January 2, 2006











  • Posted on Mon, Jan. 02, 2006



    GOP’s deficit cutting hits students too hard


    Mercury News Editorial

    Congressional Republicans made a self-satisfied gesture of fiscal constraint before heading home to hornswoggle voters into believing they’re really worried about the federal deficit.


    The $40 billion in spending cuts, spread over five years, was barely a pinprick — about a third of 1 percent of the federal budget. This year’s budget deficit alone is $319 billion. The spending cuts will soon be swamped by $56 billion in extended tax cuts that Congress is poised to pass early next year, along with $27 billion in additional tax write-offs for the wealthy that took effect Jan. 1.


    In fact, $40 billion in cuts would be barely worth mentioning were it not so irresponsible. Bearing the brunt will be the federal college loan program, which Congress instead should be increasing in light of soaring higher education costs and the fact that American industry is clamoring for a better educated workforce.


    Because of the cuts, students will be piling up several thousand dollars of additional debt and parents will be paying higher interest on loans — up to 8.5 percent. Lenders will no longer be able to subsidize new loans from the money they make. And, despite promises to raise Pell Grants — the foundation of federal student aid — by $1,000 to keep up with rising costs, the grants will remain capped at $4,000. (The 650,000 students attending California’s public colleges at least got some good news last week, with the announcement that Gov. Schwarzenegger’s budget will rescind the increase in student fees — $492 for UC schools, $204 for CSU campuses — that were to go into effect next year.)


    The $22 billion in cuts and restructuring will be partially offset by $3.75 billion in new grants for students studying foreign languages, math and science, plus $2 billion to forgive loans of special-education teachers and students who enlist in the military after college. But the net $13 billion cut marks the biggest hit in the history of the program.
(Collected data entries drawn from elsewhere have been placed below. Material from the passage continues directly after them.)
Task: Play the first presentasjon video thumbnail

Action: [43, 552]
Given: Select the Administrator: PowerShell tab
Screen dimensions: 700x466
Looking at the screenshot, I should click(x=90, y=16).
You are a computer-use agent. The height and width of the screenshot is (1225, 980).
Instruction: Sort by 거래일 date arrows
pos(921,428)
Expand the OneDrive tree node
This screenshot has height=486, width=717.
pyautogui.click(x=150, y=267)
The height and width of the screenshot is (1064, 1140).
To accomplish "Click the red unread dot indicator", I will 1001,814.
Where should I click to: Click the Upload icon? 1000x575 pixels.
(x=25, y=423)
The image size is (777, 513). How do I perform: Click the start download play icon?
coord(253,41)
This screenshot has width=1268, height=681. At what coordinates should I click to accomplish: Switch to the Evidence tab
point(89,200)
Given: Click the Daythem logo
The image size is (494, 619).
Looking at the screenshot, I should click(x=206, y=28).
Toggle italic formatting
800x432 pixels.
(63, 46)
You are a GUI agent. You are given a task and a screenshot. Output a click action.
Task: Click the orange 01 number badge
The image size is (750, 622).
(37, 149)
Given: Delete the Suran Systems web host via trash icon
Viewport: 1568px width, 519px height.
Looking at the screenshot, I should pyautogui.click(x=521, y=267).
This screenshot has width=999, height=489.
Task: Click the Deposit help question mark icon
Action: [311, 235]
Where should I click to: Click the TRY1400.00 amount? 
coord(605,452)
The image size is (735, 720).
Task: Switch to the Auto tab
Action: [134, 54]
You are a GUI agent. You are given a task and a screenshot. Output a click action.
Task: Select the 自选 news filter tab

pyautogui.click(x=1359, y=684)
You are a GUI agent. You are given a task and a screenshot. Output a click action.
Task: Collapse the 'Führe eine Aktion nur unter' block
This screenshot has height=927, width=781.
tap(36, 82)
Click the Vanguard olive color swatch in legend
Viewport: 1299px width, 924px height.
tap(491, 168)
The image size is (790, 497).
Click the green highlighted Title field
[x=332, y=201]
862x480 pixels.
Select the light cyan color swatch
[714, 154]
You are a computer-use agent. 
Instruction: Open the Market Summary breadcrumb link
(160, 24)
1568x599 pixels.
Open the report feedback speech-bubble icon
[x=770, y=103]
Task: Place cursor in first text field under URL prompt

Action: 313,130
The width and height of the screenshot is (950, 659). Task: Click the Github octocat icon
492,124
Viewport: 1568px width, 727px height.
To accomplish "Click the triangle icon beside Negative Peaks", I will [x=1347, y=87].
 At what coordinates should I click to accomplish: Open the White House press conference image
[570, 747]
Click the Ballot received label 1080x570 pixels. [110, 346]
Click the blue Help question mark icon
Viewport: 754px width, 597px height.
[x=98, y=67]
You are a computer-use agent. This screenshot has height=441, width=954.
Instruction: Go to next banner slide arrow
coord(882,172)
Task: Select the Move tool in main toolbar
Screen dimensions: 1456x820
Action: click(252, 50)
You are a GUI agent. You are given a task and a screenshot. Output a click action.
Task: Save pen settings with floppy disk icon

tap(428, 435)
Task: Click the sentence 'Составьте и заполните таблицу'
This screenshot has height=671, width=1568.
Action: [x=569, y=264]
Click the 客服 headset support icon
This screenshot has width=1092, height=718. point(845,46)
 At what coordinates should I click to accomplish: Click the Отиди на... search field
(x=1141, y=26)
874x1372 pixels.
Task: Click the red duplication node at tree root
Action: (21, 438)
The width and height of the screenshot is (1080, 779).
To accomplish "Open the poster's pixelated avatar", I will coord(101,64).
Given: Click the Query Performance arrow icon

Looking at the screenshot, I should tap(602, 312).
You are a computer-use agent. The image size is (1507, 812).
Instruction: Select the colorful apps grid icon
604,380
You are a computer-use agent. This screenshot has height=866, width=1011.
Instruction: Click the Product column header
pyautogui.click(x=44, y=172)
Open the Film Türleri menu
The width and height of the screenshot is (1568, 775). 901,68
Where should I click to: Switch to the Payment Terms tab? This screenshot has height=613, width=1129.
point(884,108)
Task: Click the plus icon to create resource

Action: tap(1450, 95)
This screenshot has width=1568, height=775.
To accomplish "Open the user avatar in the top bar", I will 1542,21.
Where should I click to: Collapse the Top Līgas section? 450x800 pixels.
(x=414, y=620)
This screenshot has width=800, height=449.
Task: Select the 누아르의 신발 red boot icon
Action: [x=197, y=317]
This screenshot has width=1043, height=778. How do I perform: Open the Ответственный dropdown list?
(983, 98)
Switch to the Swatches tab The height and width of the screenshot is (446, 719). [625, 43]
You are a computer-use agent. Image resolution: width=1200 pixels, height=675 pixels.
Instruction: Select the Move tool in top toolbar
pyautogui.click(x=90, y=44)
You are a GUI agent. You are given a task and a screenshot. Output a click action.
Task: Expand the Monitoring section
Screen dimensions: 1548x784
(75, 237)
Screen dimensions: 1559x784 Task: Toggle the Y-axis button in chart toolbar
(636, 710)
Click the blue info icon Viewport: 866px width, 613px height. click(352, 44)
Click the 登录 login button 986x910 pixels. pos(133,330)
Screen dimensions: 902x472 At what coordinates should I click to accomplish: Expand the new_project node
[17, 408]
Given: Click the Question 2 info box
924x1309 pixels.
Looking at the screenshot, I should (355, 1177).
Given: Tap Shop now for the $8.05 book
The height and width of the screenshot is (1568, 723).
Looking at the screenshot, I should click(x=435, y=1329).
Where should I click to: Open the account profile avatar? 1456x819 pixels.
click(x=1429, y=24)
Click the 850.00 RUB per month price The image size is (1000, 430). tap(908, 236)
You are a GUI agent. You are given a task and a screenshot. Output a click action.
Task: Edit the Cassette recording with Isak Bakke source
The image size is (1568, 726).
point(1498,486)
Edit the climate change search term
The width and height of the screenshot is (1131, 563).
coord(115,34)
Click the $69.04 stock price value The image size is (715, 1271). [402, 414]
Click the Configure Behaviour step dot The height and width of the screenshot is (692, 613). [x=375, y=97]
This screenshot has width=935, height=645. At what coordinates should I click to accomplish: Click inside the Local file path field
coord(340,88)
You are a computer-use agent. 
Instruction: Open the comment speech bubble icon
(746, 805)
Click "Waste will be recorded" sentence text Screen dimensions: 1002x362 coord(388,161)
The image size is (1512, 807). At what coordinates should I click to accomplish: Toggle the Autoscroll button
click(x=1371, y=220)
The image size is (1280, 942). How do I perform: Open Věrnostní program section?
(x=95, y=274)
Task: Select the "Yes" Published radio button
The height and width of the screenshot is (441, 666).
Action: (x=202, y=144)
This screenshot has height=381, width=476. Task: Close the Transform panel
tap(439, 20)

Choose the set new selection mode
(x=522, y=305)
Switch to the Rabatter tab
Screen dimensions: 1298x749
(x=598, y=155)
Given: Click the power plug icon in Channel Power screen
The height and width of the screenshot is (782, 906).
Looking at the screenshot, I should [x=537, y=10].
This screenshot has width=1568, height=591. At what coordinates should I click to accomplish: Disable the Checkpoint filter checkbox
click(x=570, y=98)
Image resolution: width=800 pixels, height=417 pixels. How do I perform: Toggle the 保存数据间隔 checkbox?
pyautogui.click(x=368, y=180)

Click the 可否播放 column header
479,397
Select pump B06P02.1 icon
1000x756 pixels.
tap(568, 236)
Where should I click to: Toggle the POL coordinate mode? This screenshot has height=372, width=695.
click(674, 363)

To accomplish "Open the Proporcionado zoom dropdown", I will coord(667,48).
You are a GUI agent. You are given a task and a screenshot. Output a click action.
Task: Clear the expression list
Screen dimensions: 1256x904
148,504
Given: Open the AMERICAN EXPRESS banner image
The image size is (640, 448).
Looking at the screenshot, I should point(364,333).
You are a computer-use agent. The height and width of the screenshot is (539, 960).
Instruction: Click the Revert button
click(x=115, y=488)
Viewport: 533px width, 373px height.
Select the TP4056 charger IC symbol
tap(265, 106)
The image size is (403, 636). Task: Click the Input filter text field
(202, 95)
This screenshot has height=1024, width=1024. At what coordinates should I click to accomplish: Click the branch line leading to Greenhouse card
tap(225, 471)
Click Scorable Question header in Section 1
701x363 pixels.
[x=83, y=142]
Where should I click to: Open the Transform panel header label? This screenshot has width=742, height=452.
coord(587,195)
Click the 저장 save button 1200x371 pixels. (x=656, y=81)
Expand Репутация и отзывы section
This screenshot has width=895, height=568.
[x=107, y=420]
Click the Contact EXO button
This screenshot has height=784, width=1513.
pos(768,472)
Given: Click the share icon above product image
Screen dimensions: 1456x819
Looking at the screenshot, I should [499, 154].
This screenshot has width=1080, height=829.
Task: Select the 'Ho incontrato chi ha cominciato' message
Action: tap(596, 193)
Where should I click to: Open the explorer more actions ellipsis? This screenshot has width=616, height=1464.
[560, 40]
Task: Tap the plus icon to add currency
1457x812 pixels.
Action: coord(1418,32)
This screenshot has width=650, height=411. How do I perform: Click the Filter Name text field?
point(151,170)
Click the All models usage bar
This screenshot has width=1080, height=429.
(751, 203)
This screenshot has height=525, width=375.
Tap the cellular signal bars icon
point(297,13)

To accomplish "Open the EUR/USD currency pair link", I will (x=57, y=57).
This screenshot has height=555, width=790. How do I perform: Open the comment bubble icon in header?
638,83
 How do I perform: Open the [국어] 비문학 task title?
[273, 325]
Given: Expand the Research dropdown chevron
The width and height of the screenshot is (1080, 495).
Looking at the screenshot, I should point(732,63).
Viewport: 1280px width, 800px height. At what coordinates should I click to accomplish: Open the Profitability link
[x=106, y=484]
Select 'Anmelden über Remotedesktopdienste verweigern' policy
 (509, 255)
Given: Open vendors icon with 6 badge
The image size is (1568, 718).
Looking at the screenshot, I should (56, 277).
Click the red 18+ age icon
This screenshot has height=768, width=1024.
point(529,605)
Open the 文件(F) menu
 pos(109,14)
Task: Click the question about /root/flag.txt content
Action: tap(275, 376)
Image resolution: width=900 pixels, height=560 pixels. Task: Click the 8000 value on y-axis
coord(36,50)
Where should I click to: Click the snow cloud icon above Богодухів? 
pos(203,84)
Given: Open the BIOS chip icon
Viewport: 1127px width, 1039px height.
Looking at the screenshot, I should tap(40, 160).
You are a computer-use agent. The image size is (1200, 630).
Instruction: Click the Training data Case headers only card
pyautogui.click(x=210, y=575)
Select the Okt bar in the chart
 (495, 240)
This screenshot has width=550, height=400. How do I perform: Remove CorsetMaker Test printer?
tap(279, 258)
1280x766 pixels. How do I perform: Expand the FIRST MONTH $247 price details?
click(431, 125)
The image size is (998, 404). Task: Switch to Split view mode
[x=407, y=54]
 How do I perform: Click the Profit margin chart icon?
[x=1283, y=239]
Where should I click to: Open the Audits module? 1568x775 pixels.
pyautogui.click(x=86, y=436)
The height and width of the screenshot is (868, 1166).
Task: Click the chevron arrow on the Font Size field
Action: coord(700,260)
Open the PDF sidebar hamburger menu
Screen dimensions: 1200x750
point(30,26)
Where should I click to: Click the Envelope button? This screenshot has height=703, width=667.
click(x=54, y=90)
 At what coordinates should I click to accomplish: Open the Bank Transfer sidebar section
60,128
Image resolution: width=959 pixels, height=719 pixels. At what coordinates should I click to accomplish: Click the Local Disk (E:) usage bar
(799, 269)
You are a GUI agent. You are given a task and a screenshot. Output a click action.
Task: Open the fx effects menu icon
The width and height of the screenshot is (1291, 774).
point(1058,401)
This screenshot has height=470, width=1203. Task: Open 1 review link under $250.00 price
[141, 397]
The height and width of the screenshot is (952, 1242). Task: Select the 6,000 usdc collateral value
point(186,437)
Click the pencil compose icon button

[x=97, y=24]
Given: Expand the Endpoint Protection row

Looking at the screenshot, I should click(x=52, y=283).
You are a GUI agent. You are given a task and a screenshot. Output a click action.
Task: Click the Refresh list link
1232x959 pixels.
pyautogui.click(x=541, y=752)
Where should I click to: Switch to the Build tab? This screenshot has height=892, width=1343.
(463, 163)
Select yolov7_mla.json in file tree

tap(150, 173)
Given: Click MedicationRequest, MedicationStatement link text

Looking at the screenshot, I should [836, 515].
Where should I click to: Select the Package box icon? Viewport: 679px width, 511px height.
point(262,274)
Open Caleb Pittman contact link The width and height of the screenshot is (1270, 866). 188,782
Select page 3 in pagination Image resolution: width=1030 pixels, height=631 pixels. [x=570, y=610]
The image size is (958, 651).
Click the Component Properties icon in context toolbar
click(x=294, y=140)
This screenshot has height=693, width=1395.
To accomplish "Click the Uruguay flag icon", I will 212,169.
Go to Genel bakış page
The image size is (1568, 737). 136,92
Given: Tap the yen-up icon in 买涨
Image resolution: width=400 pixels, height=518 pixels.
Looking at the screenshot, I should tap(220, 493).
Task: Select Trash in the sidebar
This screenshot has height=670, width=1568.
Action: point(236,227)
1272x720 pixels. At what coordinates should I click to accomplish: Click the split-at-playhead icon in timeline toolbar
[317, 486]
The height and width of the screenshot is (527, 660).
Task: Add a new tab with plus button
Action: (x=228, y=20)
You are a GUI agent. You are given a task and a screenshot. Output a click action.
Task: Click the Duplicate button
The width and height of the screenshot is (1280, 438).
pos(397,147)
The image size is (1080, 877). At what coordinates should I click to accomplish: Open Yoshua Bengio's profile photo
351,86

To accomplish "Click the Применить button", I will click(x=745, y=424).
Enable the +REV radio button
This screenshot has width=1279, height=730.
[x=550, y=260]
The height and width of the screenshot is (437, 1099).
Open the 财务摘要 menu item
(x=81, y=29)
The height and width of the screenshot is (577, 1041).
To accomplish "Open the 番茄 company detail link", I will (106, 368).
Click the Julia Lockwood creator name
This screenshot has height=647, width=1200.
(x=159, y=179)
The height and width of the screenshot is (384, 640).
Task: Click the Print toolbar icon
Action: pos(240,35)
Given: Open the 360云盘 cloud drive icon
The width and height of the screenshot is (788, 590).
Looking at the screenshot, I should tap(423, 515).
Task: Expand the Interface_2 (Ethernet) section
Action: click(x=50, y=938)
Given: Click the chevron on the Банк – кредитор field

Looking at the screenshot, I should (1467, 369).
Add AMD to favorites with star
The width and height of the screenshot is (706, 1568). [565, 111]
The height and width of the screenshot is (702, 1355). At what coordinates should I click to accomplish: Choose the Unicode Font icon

    The House version passed narrowly with no Democratic support. It took Vice President Cheney, rushing back from the Mideast, to break a 50-50 tie vote in the Senate.


    Describing the vote as the only chance this year to “actually do something about deficit spending,” Senate Budget Committee chair Judd Gregg of New Hampshire told senators, “This is our responsibility to our children.”


    Actually, Congress and the Bush administration have socked it to them. They have piled on a mountain of federal debt with an unbudgeted war in Iraq and a drug program for kids’ grandparents. And now they have compounded this by pinching on college aid. Some high school grads will give up altogether on pursuing a degree, to the detriment of the U.S. economy in the future.


    The next generation is paying a big price for Congress’ lip service to austerity.